A calm Dubai Airshow in Nov-2015, coupled with financials showing, some argued, lower benefit from reduced fuel prices compared with peers or passing too many of the savings onto consumers, provoked some industry observers to ask if the Gulf carriers had passed their prime. This could hardly be the case. The outcomes of the 2013 Dubai Airshow were unlikely to be outstripped in 2015. With the existing aircraft backlog there is not need for significant growth. And there is no rule that aircraft orders have to be announced at airshows (Gulf carriers in 2015 announced top-up orders, but not at the Dubai Airshow).
There are many reasons for varying financial performance: revenues are down as the dollar strengthens, fuel savings have been passed on to consumers, and Gulf carriers have “strategic” (market share) priorities at present that need time to mature. Qatar will at last achieve its long overdue sought for growth to Australia and the US, and Etihad is looking to bed down developments after its significant acquisitions of Alitalia and Jet Airways.
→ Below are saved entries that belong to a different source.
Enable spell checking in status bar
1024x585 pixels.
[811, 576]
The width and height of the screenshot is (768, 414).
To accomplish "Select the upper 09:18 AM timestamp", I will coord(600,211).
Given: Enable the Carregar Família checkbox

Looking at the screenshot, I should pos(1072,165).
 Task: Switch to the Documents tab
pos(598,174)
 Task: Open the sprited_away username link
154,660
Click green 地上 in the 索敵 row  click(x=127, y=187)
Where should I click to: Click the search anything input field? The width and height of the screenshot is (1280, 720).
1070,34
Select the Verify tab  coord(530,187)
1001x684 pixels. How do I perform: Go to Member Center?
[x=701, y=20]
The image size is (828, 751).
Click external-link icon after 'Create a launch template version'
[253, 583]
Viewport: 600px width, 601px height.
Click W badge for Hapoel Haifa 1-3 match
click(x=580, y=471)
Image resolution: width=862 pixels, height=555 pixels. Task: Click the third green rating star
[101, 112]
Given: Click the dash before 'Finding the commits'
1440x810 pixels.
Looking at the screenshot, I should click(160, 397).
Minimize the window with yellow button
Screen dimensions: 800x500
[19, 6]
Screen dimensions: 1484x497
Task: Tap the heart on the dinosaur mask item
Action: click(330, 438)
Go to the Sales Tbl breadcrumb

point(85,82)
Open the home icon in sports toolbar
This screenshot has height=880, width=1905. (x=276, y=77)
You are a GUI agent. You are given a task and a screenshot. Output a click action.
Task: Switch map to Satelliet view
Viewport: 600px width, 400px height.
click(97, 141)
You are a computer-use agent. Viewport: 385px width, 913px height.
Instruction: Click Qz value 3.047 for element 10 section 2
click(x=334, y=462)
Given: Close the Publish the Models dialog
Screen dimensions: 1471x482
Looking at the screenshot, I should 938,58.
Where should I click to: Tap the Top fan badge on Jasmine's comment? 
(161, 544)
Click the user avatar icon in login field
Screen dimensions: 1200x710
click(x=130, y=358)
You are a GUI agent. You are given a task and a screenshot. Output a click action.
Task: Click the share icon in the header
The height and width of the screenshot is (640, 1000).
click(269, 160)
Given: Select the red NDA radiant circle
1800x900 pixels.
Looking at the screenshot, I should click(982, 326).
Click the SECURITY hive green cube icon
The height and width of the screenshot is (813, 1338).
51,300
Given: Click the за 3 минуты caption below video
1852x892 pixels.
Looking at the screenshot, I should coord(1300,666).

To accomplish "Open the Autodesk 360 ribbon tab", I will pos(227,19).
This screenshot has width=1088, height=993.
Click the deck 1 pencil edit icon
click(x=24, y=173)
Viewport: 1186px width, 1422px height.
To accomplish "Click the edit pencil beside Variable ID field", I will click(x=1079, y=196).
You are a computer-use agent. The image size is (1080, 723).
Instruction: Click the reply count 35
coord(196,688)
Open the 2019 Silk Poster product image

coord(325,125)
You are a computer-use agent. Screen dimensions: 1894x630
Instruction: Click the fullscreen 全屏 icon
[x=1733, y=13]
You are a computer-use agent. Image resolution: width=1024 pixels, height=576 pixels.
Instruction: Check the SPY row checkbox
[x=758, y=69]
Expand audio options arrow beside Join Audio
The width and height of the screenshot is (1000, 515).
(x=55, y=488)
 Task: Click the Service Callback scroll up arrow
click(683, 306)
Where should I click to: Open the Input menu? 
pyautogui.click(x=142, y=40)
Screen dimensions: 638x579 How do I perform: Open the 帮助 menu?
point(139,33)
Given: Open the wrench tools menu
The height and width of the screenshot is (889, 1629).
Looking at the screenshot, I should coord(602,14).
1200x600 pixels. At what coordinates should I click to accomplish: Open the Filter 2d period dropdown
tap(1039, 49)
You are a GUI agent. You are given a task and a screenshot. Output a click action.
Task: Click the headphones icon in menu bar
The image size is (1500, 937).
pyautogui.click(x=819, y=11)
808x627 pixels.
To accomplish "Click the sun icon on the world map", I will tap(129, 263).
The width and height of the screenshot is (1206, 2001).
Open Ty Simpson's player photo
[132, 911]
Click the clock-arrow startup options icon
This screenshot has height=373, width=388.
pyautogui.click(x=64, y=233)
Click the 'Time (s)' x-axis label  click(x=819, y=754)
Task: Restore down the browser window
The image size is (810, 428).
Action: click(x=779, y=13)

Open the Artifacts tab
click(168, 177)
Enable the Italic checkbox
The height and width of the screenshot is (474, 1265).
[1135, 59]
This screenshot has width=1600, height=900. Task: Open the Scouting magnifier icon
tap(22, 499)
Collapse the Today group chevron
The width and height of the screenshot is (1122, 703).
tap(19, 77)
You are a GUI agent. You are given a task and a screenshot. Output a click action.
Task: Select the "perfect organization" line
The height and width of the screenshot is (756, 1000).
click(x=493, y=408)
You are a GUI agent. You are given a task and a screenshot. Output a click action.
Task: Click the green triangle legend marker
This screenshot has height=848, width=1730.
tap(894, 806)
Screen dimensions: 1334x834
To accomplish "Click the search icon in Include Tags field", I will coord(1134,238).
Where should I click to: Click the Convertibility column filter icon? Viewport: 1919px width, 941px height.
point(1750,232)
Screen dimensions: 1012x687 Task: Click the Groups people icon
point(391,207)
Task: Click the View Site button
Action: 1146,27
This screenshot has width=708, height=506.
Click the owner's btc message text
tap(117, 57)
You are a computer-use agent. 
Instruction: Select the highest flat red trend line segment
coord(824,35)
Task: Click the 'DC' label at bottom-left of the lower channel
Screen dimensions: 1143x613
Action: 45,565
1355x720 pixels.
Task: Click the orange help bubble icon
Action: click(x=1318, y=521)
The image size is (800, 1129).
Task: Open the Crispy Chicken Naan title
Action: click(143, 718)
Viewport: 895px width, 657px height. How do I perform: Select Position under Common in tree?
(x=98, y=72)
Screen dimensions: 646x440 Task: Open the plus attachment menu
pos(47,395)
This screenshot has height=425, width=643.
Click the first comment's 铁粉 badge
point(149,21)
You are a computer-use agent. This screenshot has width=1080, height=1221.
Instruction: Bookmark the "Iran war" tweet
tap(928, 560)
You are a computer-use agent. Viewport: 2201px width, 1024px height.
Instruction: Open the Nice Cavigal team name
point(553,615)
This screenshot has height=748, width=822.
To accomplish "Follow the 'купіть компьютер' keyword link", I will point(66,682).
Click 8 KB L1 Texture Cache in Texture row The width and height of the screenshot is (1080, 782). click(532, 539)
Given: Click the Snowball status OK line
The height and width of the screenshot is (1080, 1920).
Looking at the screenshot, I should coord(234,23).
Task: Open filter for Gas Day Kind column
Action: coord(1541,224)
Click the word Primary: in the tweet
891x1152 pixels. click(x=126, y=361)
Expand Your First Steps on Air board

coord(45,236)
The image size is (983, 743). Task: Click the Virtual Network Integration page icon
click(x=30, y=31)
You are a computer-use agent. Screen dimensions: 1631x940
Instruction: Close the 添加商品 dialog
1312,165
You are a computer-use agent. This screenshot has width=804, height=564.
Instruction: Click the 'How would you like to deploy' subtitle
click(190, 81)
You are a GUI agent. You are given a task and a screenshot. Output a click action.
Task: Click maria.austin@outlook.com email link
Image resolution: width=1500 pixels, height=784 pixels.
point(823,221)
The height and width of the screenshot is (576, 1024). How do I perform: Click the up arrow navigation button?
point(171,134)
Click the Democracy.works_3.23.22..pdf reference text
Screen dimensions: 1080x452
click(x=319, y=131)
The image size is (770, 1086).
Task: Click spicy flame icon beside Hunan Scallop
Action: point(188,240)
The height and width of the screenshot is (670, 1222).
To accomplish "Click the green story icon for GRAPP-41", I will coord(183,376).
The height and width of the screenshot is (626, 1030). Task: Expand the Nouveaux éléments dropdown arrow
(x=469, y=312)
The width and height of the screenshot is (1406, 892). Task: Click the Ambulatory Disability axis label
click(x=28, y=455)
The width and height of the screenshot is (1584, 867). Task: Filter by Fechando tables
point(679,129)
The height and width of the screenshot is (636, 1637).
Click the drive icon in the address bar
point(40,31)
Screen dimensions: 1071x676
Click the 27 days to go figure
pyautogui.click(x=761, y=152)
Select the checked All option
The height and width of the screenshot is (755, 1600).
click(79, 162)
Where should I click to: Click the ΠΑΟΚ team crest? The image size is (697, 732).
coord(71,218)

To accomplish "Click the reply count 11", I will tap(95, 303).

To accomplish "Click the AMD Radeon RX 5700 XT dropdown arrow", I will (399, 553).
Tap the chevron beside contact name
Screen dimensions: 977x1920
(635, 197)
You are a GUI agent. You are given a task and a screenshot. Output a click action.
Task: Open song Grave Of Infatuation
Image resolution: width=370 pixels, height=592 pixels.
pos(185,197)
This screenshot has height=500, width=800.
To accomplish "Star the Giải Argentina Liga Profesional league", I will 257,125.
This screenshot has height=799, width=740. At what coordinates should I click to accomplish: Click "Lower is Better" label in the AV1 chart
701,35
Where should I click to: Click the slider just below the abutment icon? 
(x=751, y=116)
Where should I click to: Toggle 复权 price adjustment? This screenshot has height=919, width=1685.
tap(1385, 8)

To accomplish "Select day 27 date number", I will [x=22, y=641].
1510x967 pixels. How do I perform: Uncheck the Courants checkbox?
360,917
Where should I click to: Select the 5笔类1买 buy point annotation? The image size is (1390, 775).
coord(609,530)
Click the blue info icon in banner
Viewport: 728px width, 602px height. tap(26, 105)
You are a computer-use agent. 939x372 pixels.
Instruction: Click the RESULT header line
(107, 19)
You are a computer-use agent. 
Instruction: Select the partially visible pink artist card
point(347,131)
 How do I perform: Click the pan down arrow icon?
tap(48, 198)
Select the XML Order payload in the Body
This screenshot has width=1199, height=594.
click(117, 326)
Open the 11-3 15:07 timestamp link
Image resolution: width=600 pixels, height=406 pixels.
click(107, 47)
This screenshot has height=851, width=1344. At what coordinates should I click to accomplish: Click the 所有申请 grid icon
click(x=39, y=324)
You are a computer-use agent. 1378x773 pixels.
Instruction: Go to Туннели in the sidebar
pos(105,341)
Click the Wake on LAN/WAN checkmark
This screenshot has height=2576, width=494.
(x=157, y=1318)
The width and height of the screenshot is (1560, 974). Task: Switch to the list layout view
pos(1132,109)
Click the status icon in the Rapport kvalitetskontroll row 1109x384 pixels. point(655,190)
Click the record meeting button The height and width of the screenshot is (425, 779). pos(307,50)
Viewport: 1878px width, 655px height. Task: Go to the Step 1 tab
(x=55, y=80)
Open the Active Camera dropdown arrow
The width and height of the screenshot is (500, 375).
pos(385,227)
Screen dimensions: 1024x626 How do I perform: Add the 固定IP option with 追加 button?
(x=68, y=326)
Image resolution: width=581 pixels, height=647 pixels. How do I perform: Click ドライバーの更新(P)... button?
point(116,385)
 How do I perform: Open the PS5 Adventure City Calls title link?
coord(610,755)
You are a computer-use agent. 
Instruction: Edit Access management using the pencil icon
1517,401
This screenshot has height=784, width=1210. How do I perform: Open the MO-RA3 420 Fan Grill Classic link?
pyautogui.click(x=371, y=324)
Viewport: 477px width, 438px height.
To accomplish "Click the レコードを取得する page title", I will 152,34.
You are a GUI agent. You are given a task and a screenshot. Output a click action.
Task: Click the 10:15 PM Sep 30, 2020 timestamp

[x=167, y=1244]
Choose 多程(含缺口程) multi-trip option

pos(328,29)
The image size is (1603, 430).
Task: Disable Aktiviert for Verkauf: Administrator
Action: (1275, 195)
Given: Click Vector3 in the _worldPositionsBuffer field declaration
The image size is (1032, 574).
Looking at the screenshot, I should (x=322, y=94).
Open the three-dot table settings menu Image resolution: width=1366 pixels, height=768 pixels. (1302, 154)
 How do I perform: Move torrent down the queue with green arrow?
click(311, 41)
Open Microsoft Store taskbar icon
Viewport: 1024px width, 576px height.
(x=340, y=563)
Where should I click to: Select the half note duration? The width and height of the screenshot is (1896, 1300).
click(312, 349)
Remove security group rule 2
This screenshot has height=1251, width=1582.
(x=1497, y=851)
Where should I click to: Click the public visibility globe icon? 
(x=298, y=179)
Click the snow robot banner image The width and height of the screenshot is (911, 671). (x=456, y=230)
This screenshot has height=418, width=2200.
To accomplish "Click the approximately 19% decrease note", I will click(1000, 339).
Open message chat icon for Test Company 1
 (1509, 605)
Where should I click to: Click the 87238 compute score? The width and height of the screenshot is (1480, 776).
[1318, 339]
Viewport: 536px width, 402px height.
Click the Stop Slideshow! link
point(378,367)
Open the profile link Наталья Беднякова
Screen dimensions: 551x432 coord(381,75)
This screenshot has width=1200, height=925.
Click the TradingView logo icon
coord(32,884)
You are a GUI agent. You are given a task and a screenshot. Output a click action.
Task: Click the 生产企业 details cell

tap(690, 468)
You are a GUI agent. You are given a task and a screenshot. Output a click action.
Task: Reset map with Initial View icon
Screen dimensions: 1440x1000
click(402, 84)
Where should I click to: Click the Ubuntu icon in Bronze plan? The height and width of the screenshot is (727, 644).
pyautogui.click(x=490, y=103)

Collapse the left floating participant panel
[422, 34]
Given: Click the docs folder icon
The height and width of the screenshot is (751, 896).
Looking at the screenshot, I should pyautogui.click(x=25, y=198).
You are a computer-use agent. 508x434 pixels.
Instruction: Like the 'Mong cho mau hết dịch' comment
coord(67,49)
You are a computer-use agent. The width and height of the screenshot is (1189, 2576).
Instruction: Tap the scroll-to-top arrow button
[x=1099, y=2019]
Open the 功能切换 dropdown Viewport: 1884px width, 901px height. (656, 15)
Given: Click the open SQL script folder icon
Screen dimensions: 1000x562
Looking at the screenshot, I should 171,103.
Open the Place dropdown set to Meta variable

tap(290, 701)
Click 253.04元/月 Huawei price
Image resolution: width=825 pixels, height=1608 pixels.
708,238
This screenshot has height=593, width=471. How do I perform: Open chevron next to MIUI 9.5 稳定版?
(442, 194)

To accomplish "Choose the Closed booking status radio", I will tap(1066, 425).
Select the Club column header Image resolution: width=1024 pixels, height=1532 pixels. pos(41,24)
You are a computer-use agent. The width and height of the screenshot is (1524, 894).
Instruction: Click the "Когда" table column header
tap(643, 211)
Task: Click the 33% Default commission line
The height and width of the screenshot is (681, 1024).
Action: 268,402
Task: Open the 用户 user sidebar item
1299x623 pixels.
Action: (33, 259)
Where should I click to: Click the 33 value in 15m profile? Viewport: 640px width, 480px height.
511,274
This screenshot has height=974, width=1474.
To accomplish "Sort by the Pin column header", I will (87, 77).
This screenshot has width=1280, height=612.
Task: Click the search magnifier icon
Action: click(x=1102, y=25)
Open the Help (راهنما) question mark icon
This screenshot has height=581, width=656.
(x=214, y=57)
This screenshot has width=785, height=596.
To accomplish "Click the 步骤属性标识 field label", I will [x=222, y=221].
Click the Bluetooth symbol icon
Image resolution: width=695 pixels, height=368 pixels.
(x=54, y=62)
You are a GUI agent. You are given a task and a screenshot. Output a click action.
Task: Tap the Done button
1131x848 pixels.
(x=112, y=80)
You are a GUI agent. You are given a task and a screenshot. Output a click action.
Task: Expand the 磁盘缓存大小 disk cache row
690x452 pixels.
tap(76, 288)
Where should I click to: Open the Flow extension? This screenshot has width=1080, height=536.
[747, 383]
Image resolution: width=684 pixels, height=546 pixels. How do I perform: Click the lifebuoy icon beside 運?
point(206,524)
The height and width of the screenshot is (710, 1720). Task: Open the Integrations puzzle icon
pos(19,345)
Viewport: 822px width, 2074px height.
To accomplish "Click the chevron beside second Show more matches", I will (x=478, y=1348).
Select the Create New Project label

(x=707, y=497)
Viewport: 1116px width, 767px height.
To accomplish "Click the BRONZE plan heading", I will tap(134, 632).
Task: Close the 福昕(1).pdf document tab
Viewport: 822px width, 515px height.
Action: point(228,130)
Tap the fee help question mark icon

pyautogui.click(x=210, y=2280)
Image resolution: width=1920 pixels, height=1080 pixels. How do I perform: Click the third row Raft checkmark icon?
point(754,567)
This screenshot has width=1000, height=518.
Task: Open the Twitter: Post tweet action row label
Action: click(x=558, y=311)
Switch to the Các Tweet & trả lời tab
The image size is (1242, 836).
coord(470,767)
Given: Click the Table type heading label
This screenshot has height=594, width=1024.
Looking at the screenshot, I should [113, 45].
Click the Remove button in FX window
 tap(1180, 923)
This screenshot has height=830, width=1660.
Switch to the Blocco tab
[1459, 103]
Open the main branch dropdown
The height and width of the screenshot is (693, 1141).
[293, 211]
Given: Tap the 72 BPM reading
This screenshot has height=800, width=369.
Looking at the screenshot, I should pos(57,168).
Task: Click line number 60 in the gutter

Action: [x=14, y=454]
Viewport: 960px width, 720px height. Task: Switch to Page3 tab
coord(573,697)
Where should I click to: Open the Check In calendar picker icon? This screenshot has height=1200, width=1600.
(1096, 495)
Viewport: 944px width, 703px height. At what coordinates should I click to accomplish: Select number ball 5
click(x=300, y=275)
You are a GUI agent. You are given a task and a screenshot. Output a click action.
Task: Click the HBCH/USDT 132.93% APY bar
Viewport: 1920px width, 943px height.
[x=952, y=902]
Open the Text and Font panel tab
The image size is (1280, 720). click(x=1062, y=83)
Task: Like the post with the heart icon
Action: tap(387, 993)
The opening of Etihad's new Abu Dhabi terminal in late 2017 is increasingly within reach.
See related reports:
- Qatar Airways to fly to Sydney as bilateral is relaxed. It will need on-carriage & Doha connections
- Emirates and Qatar Airways announce new US services - for commercial as well as strategic reasons
Foresight, proactive investment and facilitating aviation growth continue to define the strategies of the UAE and Qatar. As Gulf carriers enter new phases and become stronger and smarter, many competitors will still fail to grasp the fundamentals. The standard claim of needing to protect the status quo has in some cases helped delay the inevitable, but market forces and strategic ingenuity are chipping away at the old order.